配列表の配列番号６２に記載のアミノ酸配列を有するペプチドをコードする遺伝子の機能不全を含む機能変化がある場合に、尿酸輸送能の不全或いはそれに起因する状態または疾患を生じ得る素因を有すると評価する
請求項１ないし４のいずれかに記載の尿酸輸送関連疾患素因及び炎症関連疾患素因の評価方法。
配列表の配列番号６２に記載のアミノ酸配列を有するペプチドをコードする遺伝子の機能不全を含む機能変化が、請求項３に記載のアミノ酸変異以外の遺伝子変異による配列表の配列番号６２に記載のアミノ酸配列を有するペプチドをコードする遺伝子の機能変化、配列表の配列番号６２に記載のアミノ酸配列を有するペプチドをコードする遺伝子のプロモーターや非翻訳領域(UTR)を含むエクソン、イントロンにおける遺伝子変異による発現量変化などに基づく機能変化、または、転写因子を含む制御因子の変化または化合物による機能変化、CNV（コピー数多型）及びDNAメチル化を含むエピジェネティックな変化による機能変化、micro RNA及びnoncoding RNAを含むRNAによる機能変化、安定化機構の変化による機能変化のいずれかである
請求項５に記載の尿酸輸送関連疾患素因及び炎症関連疾患素因の評価方法。
血清中尿酸濃度が所定値以上の場合に、尿酸輸送能の不全或いはそれに起因する状態または疾患を生じ得る素因を高く有すると評価する
請求項１ないし６のいずれかのいずれかに記載の尿酸輸送関連疾患素因及び炎症関連疾患素因の評価方法。

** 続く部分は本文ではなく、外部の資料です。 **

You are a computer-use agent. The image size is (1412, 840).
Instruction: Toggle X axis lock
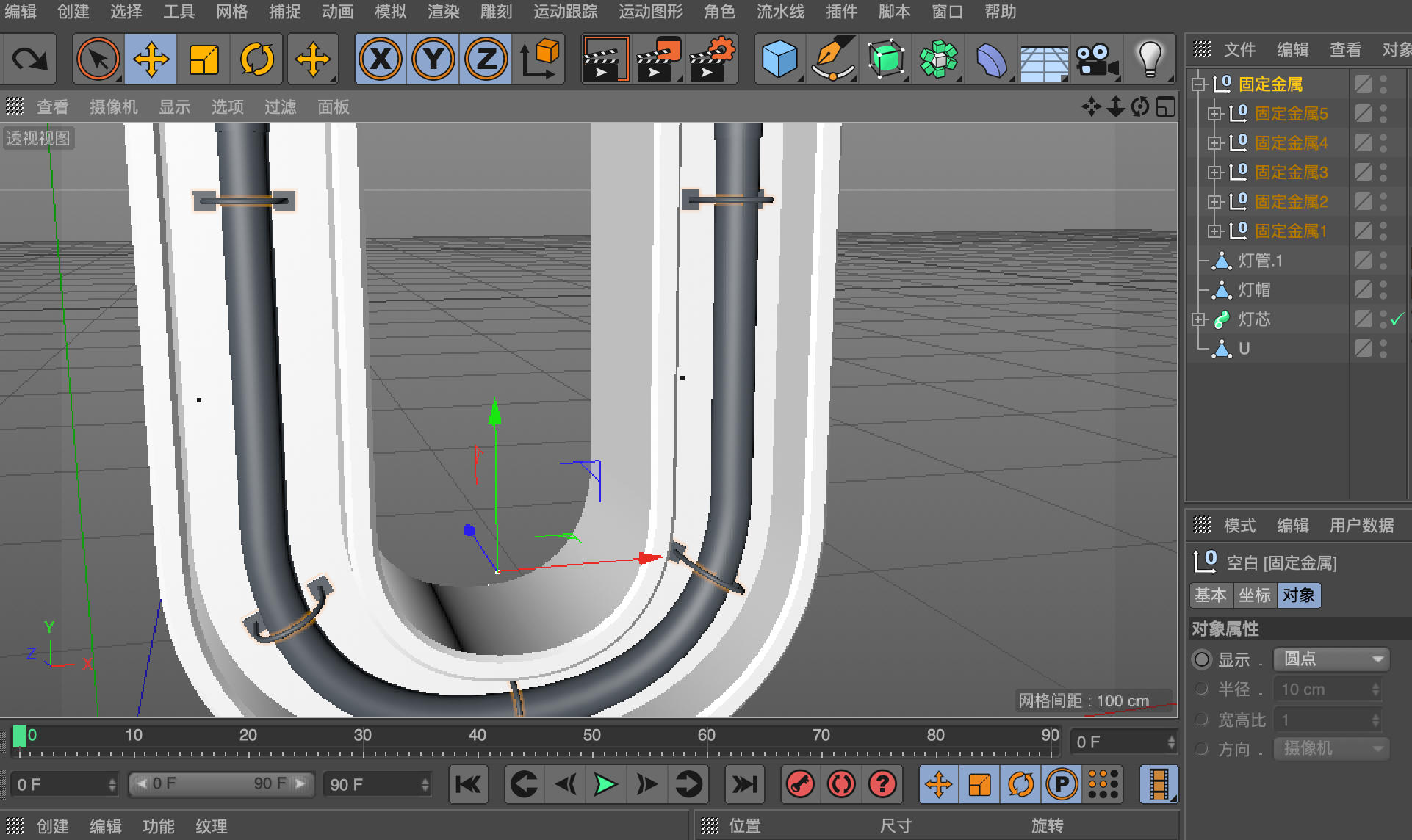pyautogui.click(x=380, y=59)
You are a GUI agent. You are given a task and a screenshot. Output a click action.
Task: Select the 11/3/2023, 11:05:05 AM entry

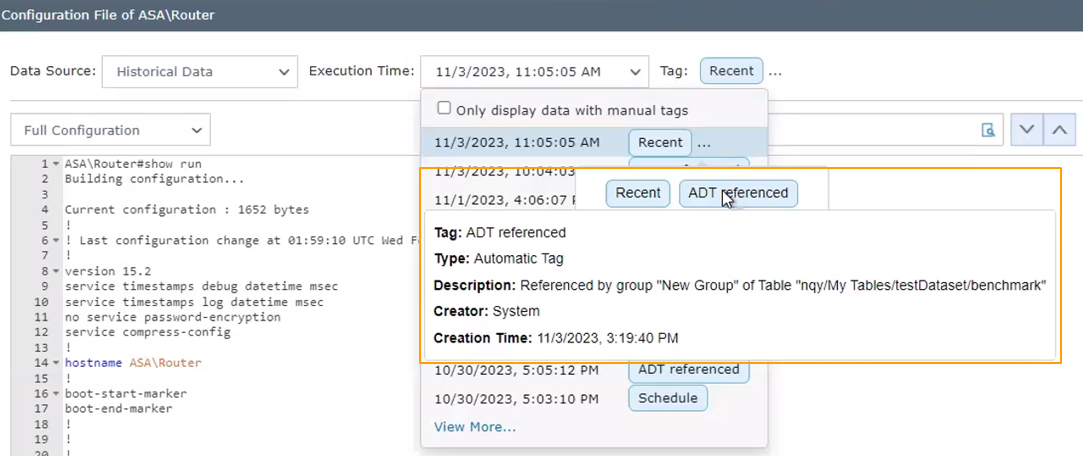click(x=518, y=143)
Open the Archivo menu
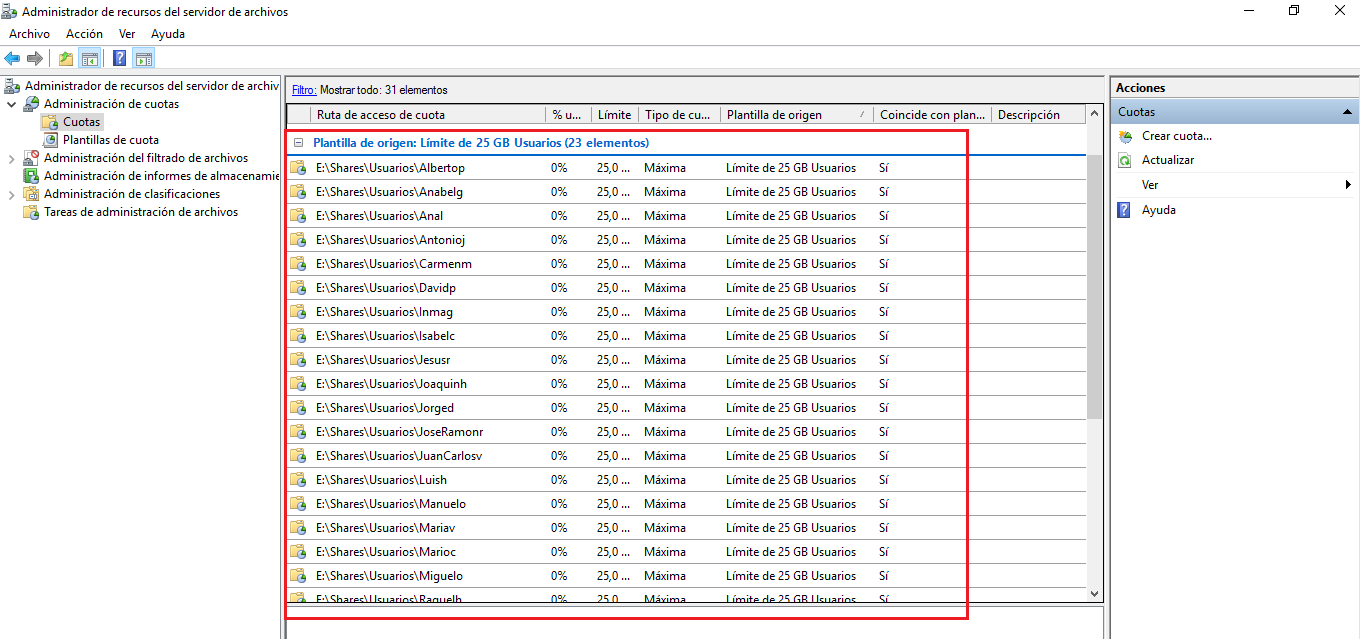Screen dimensions: 1360x639 click(x=29, y=34)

血清中尿酸濃度の閾値が、6.0〜9.0mg/dl、より好ましくは7.0〜8.0mg/dlの間にあるいずれかの値である
請求項７に記載の尿酸輸送関連疾患素因及び炎症関連疾患素因の評価方法。
高尿酸血症を、尿酸産生亢進型、腎外における尿酸排泄低下型、腎臓における尿酸排泄低下型と、混合型とに分類し、
配列表の配列番号６２に記載のアミノ酸配列を有するペプチドをコードする遺伝子の機能評価に基づき高尿酸血症の分類を特定する
請求項１ないし８のいずれかに記載の尿酸輸送関連疾患素因及び炎症関連疾患素因の評価方法。
尿酸輸送関連疾患及び炎症関連疾患が、高尿酸血症、痛風、リウマチ、変形性関節症、不妊症、脳卒中、虚血性心疾患、不整脈、光線過敏症、慢性腎臓病のいずれかである
請求項１ないし９のいずれかのいずれかに記載の尿酸輸送関連疾患素因及び炎症関連疾患素因の評価方法。